Segundo a APG/GNR, o problema não se limita aos percevejos. Também terão sido encontradas baratas nos alojamentos utilizados por mais de 400 militares. Os formandos estão instalados em contentores provisórios que, de acordo com a associação, são utilizados há cerca de três décadas. Cada quarto acolhe 20 elementos, distribuídos por beliches, e não dispõe de climatização.

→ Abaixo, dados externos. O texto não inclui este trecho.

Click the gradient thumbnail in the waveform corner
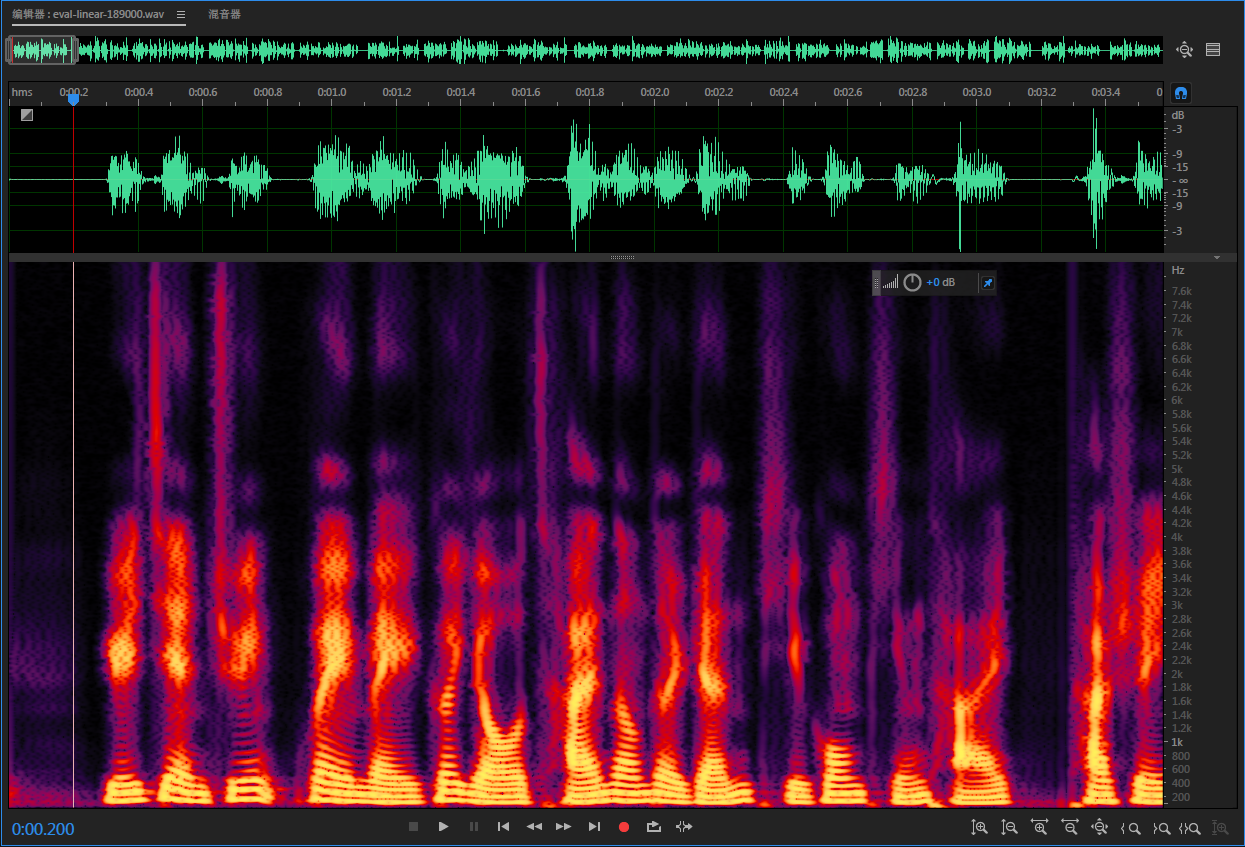The width and height of the screenshot is (1245, 847). (x=26, y=114)
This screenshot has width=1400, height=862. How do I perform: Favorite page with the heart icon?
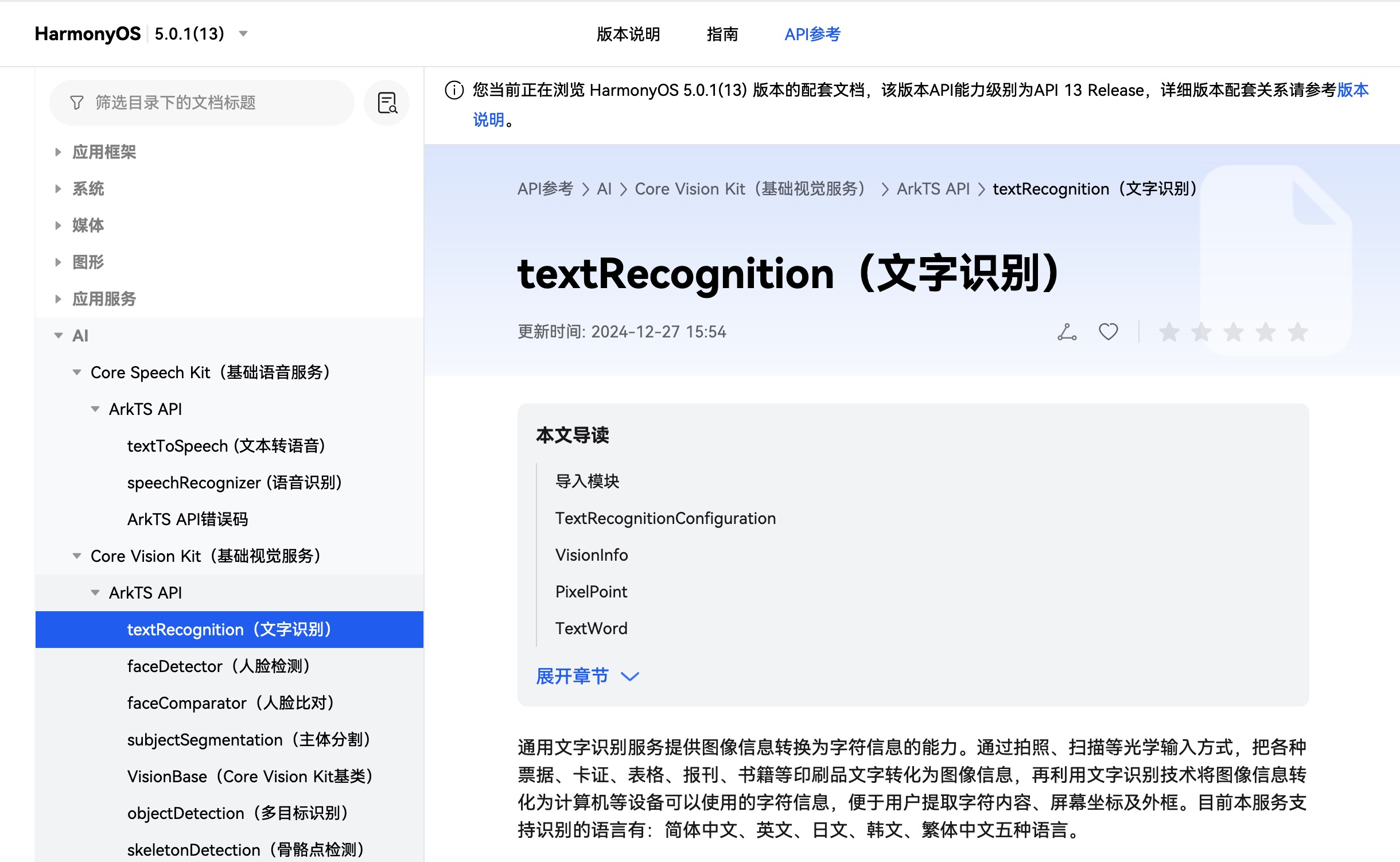coord(1108,332)

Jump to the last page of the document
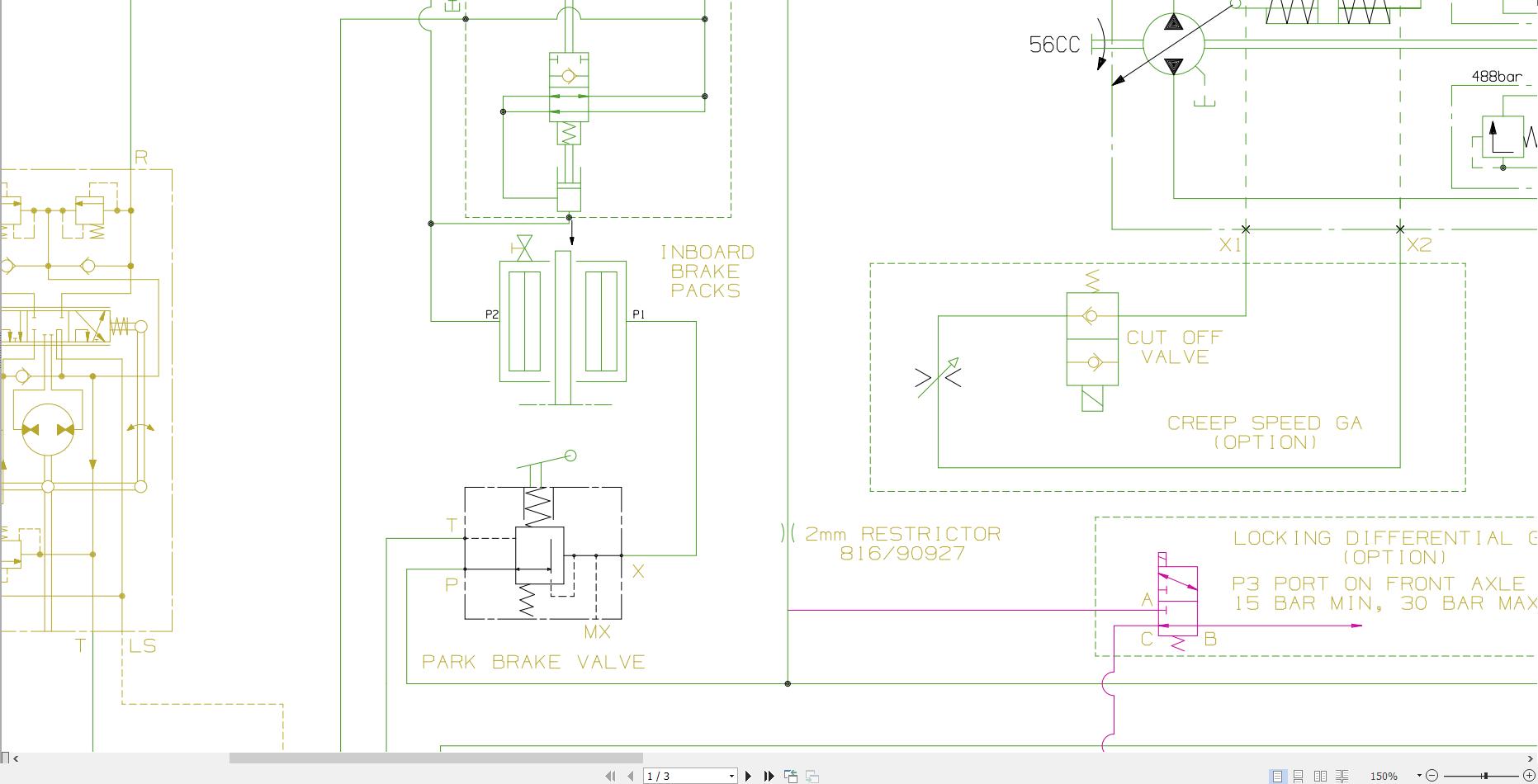(x=769, y=776)
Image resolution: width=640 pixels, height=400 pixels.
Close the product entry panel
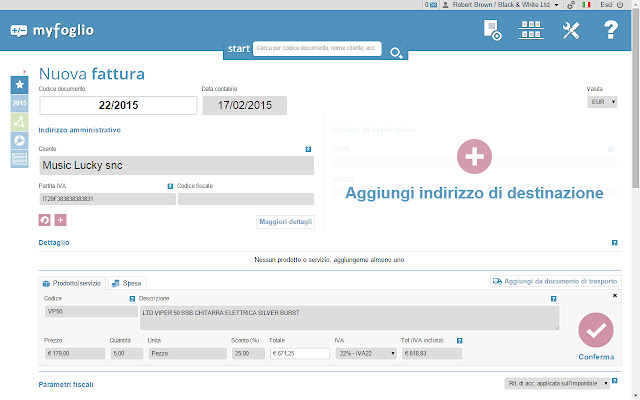pyautogui.click(x=614, y=296)
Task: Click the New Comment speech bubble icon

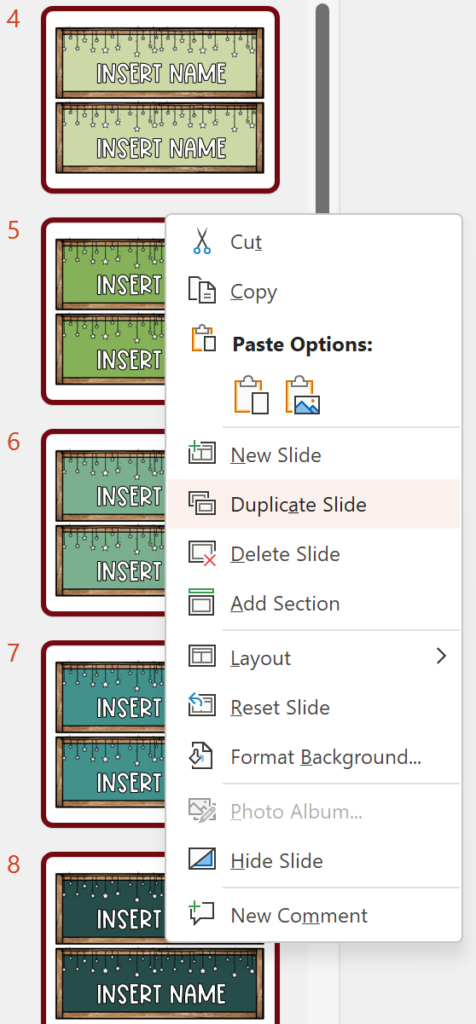Action: click(202, 914)
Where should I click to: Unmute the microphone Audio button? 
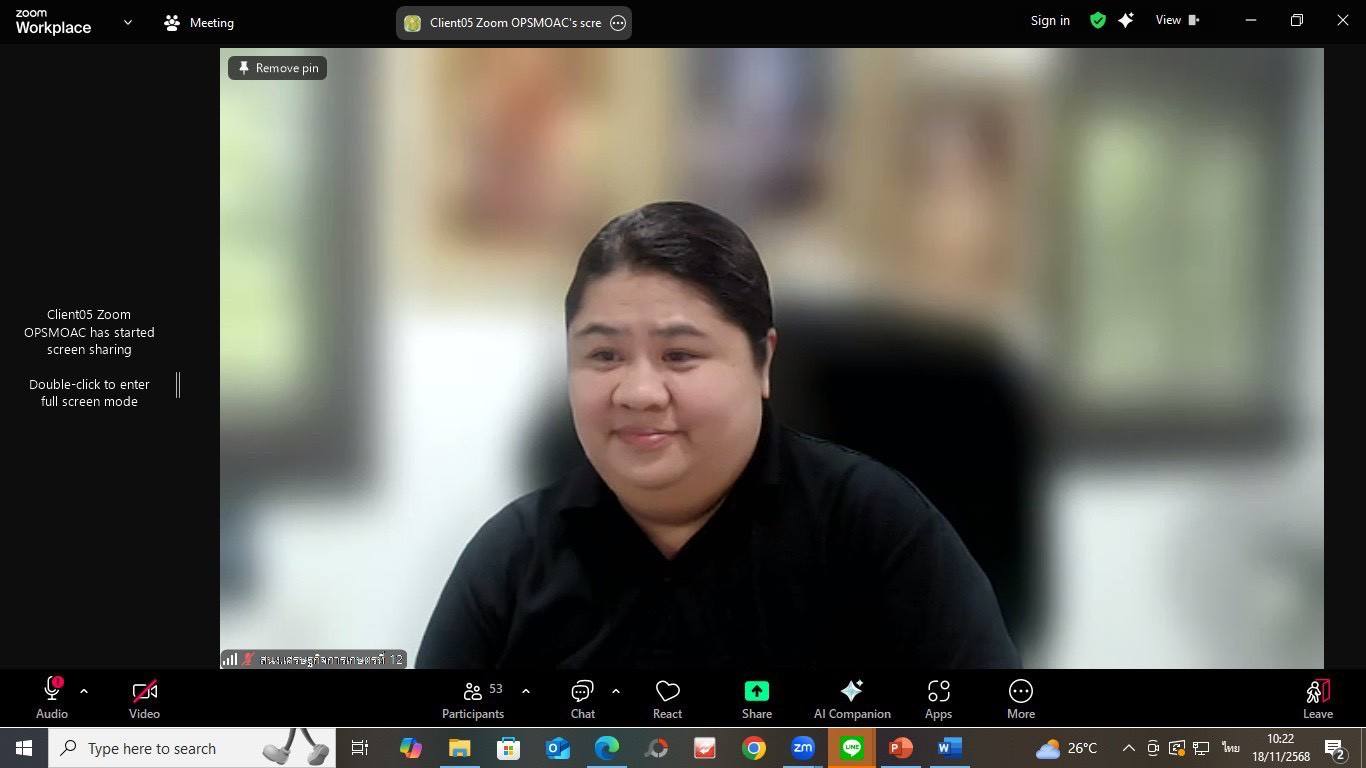[52, 699]
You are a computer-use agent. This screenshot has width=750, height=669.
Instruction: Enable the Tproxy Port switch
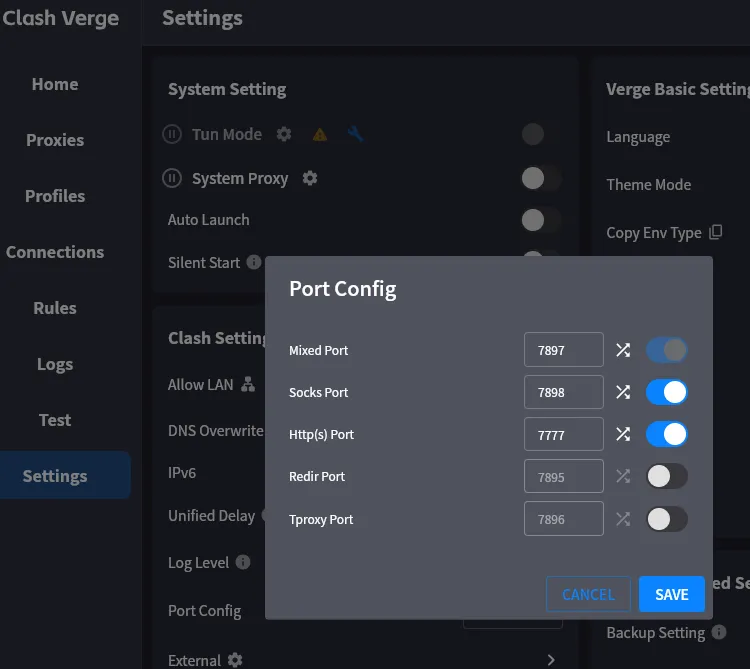pos(667,519)
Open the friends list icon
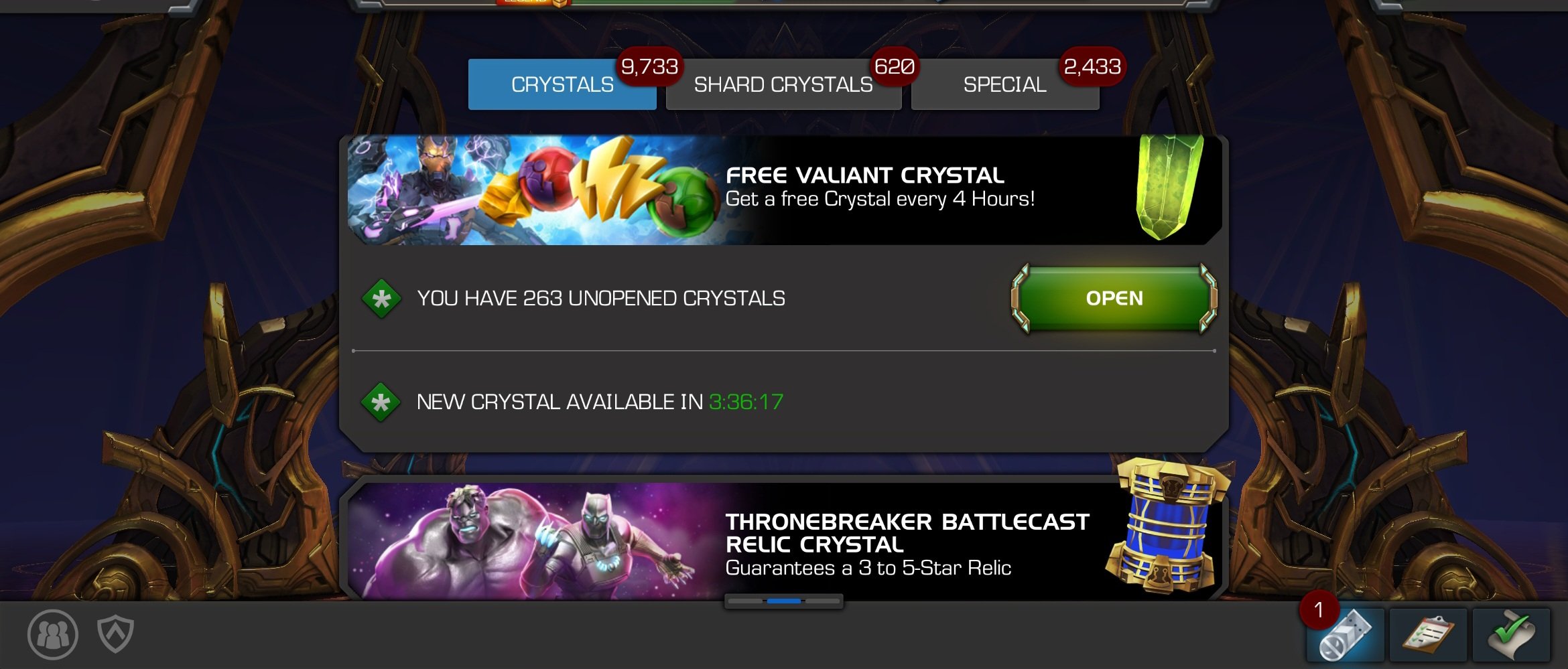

Perante a infestação, a formação acabou por ser suspensa, situação que a estrutura representativa dos militares considera particularmente grave. A APG/GNR alerta mesmo para a possibilidade de as atuais condições representarem um problema de saúde pública e exige medidas imediatas que permitam resolver a situação e retomar o curso em segurança.
A associação aproveita ainda o caso para voltar a denunciar aquilo que considera serem sucessivos atrasos na melhoria das infraestruturas da Guarda. Em causa estão projetos de requalificação das atuais instalações e de construção de novos espaços destinados à GNR, cuja concretização tem vindo a ser adiada.
A APG/GNR reclama agora uma resposta rápida das autoridades competentes, tanto para eliminar a infestação como para garantir condições adequadas de alojamento aos mais de 400 formandos.